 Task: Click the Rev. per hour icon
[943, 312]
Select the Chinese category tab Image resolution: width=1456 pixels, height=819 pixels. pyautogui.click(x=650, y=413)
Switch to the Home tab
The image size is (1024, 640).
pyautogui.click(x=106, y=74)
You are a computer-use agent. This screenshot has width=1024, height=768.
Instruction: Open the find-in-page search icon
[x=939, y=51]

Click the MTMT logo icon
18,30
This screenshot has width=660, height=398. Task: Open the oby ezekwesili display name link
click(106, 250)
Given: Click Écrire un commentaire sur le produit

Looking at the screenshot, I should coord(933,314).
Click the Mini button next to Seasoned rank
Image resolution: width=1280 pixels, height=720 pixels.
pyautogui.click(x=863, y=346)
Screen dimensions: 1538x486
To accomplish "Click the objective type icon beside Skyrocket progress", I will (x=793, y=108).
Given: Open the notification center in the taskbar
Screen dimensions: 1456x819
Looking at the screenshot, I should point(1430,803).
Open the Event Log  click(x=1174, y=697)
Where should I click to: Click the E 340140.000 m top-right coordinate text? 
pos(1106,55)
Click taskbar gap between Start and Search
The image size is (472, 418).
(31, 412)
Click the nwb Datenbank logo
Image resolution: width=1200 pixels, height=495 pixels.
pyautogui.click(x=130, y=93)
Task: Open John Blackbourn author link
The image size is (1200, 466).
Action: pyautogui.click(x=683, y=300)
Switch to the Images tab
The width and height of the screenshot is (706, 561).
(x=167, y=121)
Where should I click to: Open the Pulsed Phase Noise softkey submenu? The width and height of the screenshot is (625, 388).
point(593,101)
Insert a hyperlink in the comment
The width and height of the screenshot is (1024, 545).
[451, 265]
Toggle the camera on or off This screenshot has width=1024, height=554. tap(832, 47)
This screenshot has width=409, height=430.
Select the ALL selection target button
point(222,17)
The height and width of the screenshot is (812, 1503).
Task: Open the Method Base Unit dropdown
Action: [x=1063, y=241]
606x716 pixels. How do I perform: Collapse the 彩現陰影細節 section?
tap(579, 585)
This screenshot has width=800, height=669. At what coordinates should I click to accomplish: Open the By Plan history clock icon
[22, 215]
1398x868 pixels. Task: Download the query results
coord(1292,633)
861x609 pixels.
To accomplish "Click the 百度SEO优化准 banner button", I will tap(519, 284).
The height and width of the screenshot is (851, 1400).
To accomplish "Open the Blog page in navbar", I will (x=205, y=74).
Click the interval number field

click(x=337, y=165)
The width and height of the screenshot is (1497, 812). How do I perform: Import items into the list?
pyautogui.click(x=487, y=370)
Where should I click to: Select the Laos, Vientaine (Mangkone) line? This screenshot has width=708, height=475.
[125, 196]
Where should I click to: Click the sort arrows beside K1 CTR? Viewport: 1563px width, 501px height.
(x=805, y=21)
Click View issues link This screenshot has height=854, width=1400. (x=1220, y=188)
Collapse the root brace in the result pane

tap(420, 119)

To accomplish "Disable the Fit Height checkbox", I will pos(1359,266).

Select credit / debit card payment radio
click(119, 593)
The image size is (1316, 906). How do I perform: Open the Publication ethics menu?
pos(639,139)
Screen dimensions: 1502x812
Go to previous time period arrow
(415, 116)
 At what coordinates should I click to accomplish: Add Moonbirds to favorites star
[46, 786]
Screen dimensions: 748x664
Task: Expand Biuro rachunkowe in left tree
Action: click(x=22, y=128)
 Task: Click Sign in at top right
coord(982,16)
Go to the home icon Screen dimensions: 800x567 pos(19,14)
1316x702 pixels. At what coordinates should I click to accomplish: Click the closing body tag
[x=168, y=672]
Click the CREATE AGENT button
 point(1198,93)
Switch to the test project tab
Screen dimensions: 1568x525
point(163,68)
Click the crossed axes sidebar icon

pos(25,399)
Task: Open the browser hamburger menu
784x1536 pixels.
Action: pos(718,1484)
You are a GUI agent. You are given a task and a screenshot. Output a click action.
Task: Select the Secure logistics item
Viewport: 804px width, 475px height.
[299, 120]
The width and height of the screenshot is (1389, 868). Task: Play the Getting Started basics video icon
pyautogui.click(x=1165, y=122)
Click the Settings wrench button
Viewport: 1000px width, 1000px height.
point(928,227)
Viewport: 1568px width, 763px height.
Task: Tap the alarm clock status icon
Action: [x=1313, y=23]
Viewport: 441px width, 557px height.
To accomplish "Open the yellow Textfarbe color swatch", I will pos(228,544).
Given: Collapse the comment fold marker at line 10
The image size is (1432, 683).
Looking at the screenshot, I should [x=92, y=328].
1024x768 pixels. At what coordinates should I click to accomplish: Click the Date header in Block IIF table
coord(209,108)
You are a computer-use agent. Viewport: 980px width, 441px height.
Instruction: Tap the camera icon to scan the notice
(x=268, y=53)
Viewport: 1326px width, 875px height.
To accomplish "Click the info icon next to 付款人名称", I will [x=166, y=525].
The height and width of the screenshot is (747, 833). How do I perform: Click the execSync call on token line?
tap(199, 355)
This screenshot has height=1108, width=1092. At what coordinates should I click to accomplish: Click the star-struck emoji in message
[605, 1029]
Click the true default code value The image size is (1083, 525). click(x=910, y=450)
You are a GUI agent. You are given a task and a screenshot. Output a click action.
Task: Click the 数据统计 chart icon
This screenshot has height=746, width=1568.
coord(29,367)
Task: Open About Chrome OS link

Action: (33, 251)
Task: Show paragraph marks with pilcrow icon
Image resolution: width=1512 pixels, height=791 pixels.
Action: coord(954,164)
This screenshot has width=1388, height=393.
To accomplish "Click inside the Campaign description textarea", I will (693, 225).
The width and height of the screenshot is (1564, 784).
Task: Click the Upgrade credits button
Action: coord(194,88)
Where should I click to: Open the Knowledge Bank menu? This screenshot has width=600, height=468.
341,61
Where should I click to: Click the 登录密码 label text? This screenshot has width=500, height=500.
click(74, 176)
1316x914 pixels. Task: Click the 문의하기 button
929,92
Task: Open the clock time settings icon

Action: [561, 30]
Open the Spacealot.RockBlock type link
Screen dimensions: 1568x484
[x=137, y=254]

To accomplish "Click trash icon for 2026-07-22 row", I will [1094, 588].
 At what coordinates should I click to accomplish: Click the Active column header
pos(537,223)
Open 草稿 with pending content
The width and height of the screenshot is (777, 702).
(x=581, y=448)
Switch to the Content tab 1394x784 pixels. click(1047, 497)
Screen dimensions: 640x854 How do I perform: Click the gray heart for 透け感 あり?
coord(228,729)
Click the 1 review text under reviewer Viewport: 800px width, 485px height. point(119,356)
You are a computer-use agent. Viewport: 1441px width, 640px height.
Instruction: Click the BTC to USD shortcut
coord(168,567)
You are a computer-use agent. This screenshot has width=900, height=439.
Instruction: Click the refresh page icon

ZADANIE: Przedstaw wszystkie powyższe dane jako tabelę Markdown z kolumnami „Lp.” i „Treść”, gdzie każdy wiersz otrzymuje kolejny numer. Puste wiersze pomiń.

ODPOWIEDŹ:
| Lp. | Treść |
|---|---|
| 1 |  Task: Click the Rev. per hour icon |
| 2 | [943, 312] |
| 3 | Select the Chinese category tab Image resolution: width=1456 pixels, height=819 pixels. pyautogui.click(x=650, y=413) |
| 4 | Switch to the Home tab |
| 5 | The image size is (1024, 640). |
| 6 | pyautogui.click(x=106, y=74) |
| 7 | You are a computer-use agent. This screenshot has width=1024, height=768. |
| 8 | Instruction: Open the find-in-page search icon |
| 9 | [x=939, y=51] |
| 10 | Click the MTMT logo icon |
| 11 | 18,30 |
| 12 | This screenshot has width=660, height=398. Task: Open the oby ezekwesili display name link |
| 13 | click(106, 250) |
| 14 | Given: Click Écrire un commentaire sur le produit |
| 15 | Looking at the screenshot, I should coord(933,314). |
| 16 | Click the Mini button next to Seasoned rank |
| 17 | Image resolution: width=1280 pixels, height=720 pixels. |
| 18 | pyautogui.click(x=863, y=346) |
| 19 | Screen dimensions: 1538x486 |
| 20 | To accomplish "Click the objective type icon beside Skyrocket progress", I will (x=793, y=108). |
| 21 | Given: Open the notification center in the taskbar |
| 22 | Screen dimensions: 1456x819 |
| 23 | Looking at the screenshot, I should point(1430,803). |
| 24 | Open the Event Log  click(x=1174, y=697) |
| 25 | Where should I click to: Click the E 340140.000 m top-right coordinate text?  |
| 26 | pos(1106,55) |
| 27 | Click taskbar gap between Start and Search |
| 28 | The image size is (472, 418). |
| 29 | (31, 412) |
| 30 | Click the nwb Datenbank logo |
| 31 | Image resolution: width=1200 pixels, height=495 pixels. |
| 32 | pyautogui.click(x=130, y=93) |
| 33 | Task: Open John Blackbourn author link |
| 34 | The image size is (1200, 466). |
| 35 | Action: pyautogui.click(x=683, y=300) |
| 36 | Switch to the Images tab |
| 37 | The width and height of the screenshot is (706, 561). |
| 38 | (x=167, y=121) |
| 39 | Where should I click to: Open the Pulsed Phase Noise softkey submenu? The width and height of the screenshot is (625, 388). |
| 40 | point(593,101) |
| 41 | Insert a hyperlink in the comment |
| 42 | The width and height of the screenshot is (1024, 545). |
| 43 | [451, 265] |
| 44 | Toggle the camera on or off This screenshot has width=1024, height=554. tap(832, 47) |
| 45 | This screenshot has width=409, height=430. |
| 46 | Select the ALL selection target button |
| 47 | point(222,17) |
| 48 | The height and width of the screenshot is (812, 1503). |
| 49 | Task: Open the Method Base Unit dropdown |
| 50 | Action: [x=1063, y=241] |
| 51 | 606x716 pixels. How do I perform: Collapse the 彩現陰影細節 section? |
| 52 | tap(579, 585) |
| 53 | This screenshot has width=800, height=669. At what coordinates should I click to accomplish: Open the By Plan history clock icon |
| 54 | [22, 215] |
| 55 | 1398x868 pixels. Task: Download the query results |
| 56 | coord(1292,633) |
| 57 | 861x609 pixels. |
| 58 | To accomplish "Click the 百度SEO优化准 banner button", I will tap(519, 284). |
| 59 | The height and width of the screenshot is (851, 1400). |
| 60 | To accomplish "Open the Blog page in navbar", I will (x=205, y=74). |
| 61 | Click the interval number field |
| 62 | click(x=337, y=165) |
| 63 | The width and height of the screenshot is (1497, 812). How do I perform: Import items into the list? |
| 64 | pyautogui.click(x=487, y=370) |
| 65 | Where should I click to: Select the Laos, Vientaine (Mangkone) line? This screenshot has width=708, height=475. |
| 66 | [125, 196] |
| 67 | Where should I click to: Click the sort arrows beside K1 CTR? Viewport: 1563px width, 501px height. |
| 68 | (x=805, y=21) |
| 69 | Click View issues link This screenshot has height=854, width=1400. (x=1220, y=188) |
| 70 | Collapse the root brace in the result pane |
| 71 | tap(420, 119) |
| 72 | To accomplish "Disable the Fit Height checkbox", I will pos(1359,266). |
| 73 | Select credit / debit card payment radio |
| 74 | click(119, 593) |
| 75 | The image size is (1316, 906). How do I perform: Open the Publication ethics menu? |
| 76 | pos(639,139) |
| 77 | Screen dimensions: 1502x812 |
| 78 | Go to previous time period arrow |
| 79 | (415, 116) |
| 80 |  At what coordinates should I click to accomplish: Add Moonbirds to favorites star |
| 81 | [46, 786] |
| 82 | Screen dimensions: 748x664 |
| 83 | Task: Expand Biuro rachunkowe in left tree |
| 84 | Action: click(x=22, y=128) |
| 85 |  Task: Click Sign in at top right |
| 86 | coord(982,16) |
| 87 | Go to the home icon Screen dimensions: 800x567 pos(19,14) |
| 88 | 1316x702 pixels. At what coordinates should I click to accomplish: Click the closing body tag |
| 89 | [x=168, y=672] |
| 90 | Click the CREATE AGENT button |
| 91 |  point(1198,93) |
| 92 | Switch to the test project tab |
| 93 | Screen dimensions: 1568x525 |
| 94 | point(163,68) |
| 95 | Click the crossed axes sidebar icon |
| 96 | pos(25,399) |
| 97 | Task: Open the browser hamburger menu |
| 98 | 784x1536 pixels. |
| 99 | Action: pos(718,1484) |
| 100 | You are a GUI agent. You are given a task and a screenshot. Output a click action. |
| 101 | Task: Select the Secure logistics item |
| 102 | Viewport: 804px width, 475px height. |
| 103 | [299, 120] |
| 104 | The width and height of the screenshot is (1389, 868). Task: Play the Getting Started basics video icon |
| 105 | pyautogui.click(x=1165, y=122) |
| 106 | Click the Settings wrench button |
| 107 | Viewport: 1000px width, 1000px height. |
| 108 | point(928,227) |
| 109 | Viewport: 1568px width, 763px height. |
| 110 | Task: Tap the alarm clock status icon |
| 111 | Action: [x=1313, y=23] |
| 112 | Viewport: 441px width, 557px height. |
| 113 | To accomplish "Open the yellow Textfarbe color swatch", I will pos(228,544). |
| 114 | Given: Collapse the comment fold marker at line 10 |
| 115 | The image size is (1432, 683). |
| 116 | Looking at the screenshot, I should [x=92, y=328]. |
| 117 | 1024x768 pixels. At what coordinates should I click to accomplish: Click the Date header in Block IIF table |
| 118 | coord(209,108) |
| 119 | You are a computer-use agent. Viewport: 980px width, 441px height. |
| 120 | Instruction: Tap the camera icon to scan the notice |
| 121 | (x=268, y=53) |
| 122 | Viewport: 1326px width, 875px height. |
| 123 | To accomplish "Click the info icon next to 付款人名称", I will [x=166, y=525]. |
| 124 | The height and width of the screenshot is (747, 833). How do I perform: Click the execSync call on token line? |
| 125 | tap(199, 355) |
| 126 | This screenshot has height=1108, width=1092. At what coordinates should I click to accomplish: Click the star-struck emoji in message |
| 127 | [605, 1029] |
| 128 | Click the true default code value The image size is (1083, 525). click(x=910, y=450) |
| 129 | You are a GUI agent. You are given a task and a screenshot. Output a click action. |
| 130 | Task: Click the 数据统计 chart icon |
| 131 | This screenshot has height=746, width=1568. |
| 132 | coord(29,367) |
| 133 | Task: Open About Chrome OS link |
| 134 | Action: (33, 251) |
| 135 | Task: Show paragraph marks with pilcrow icon |
| 136 | Image resolution: width=1512 pixels, height=791 pixels. |
| 137 | Action: coord(954,164) |
| 138 | This screenshot has width=1388, height=393. |
| 139 | To accomplish "Click inside the Campaign description textarea", I will (693, 225). |
| 140 | The width and height of the screenshot is (1564, 784). |
| 141 | Task: Click the Upgrade credits button |
| 142 | Action: coord(194,88) |
| 143 | Where should I click to: Open the Knowledge Bank menu? This screenshot has width=600, height=468. |
| 144 | 341,61 |
| 145 | Where should I click to: Click the 登录密码 label text? This screenshot has width=500, height=500. |
| 146 | click(74, 176) |
| 147 | 1316x914 pixels. Task: Click the 문의하기 button |
| 148 | 929,92 |
| 149 | Task: Open the clock time settings icon |
| 150 | Action: [561, 30] |
| 151 | Open the Spacealot.RockBlock type link |
| 152 | Screen dimensions: 1568x484 |
| 153 | [x=137, y=254] |
| 154 | To accomplish "Click trash icon for 2026-07-22 row", I will [1094, 588]. |
| 155 |  At what coordinates should I click to accomplish: Click the Active column header |
| 156 | pos(537,223) |
| 157 | Open 草稿 with pending content |
| 158 | The width and height of the screenshot is (777, 702). |
| 159 | (x=581, y=448) |
| 160 | Switch to the Content tab 1394x784 pixels. click(1047, 497) |
| 161 | Screen dimensions: 640x854 How do I perform: Click the gray heart for 透け感 あり? |
| 162 | coord(228,729) |
| 163 | Click the 1 review text under reviewer Viewport: 800px width, 485px height. point(119,356) |
| 164 | You are a computer-use agent. Viewport: 1441px width, 640px height. |
| 165 | Instruction: Click the BTC to USD shortcut |
| 166 | coord(168,567) |
| 167 | You are a computer-use agent. This screenshot has width=900, height=439. |
| 168 | Instruction: Click the refresh page icon |